Exercise objective> Looking at the listing below, how many lines include "computer"? Answer with the number only.

***

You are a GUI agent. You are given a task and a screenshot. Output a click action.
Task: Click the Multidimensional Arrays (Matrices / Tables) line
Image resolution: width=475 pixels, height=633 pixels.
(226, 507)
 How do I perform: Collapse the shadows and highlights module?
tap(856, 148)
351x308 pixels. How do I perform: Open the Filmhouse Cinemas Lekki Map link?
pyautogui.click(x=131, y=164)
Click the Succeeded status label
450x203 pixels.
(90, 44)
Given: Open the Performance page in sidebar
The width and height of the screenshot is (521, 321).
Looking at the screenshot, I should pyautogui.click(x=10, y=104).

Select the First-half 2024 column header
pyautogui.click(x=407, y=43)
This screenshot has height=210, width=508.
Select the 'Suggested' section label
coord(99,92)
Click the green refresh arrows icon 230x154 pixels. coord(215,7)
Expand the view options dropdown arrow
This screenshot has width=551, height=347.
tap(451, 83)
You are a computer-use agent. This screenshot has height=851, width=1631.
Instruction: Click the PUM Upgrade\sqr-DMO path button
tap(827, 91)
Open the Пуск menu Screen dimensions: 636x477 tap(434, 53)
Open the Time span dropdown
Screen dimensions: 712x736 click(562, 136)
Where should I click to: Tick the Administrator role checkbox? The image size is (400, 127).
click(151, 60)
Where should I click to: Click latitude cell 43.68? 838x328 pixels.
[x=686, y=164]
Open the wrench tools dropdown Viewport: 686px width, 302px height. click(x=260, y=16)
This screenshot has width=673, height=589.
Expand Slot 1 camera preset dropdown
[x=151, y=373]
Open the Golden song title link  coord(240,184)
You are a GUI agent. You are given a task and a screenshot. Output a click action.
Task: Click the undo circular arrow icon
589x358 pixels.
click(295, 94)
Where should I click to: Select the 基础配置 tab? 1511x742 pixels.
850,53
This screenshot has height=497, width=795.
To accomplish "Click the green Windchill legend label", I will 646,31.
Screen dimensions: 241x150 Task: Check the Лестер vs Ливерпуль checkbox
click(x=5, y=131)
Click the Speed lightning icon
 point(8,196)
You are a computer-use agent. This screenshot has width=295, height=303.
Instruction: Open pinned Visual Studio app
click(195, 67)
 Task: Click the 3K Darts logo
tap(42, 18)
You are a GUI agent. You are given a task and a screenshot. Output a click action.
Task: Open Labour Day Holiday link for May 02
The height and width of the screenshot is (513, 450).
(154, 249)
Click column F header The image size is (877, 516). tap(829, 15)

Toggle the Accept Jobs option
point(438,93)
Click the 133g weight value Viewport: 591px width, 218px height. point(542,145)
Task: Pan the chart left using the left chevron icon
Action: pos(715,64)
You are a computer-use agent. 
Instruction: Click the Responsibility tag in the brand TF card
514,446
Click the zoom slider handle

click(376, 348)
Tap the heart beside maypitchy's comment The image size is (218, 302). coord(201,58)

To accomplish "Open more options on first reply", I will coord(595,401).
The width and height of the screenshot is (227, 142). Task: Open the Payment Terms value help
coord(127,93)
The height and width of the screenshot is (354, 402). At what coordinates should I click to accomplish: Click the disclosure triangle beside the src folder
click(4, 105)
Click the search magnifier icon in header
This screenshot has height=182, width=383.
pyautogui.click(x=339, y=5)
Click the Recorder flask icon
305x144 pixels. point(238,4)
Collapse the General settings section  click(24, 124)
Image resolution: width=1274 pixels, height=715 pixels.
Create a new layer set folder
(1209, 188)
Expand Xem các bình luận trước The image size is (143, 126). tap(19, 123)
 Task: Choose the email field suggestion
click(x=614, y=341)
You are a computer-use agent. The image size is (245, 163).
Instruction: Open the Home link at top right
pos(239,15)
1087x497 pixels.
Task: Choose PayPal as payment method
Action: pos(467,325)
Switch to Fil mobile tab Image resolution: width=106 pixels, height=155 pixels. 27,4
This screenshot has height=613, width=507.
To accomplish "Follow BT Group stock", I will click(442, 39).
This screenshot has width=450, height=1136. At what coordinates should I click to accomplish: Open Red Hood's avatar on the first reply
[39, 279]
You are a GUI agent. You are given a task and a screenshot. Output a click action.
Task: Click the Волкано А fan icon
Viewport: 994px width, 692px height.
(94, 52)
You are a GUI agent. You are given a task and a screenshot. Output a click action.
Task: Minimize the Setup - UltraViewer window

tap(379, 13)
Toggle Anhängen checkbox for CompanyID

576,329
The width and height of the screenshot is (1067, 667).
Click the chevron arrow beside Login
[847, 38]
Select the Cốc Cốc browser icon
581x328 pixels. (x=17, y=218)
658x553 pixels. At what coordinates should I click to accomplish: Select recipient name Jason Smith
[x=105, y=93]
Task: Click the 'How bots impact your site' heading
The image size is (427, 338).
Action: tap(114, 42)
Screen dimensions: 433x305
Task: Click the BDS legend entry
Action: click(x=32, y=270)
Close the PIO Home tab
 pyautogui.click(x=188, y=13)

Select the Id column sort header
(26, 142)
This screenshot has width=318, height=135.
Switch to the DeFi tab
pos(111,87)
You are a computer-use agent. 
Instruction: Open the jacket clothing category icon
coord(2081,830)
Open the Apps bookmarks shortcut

***

Problem solution> 5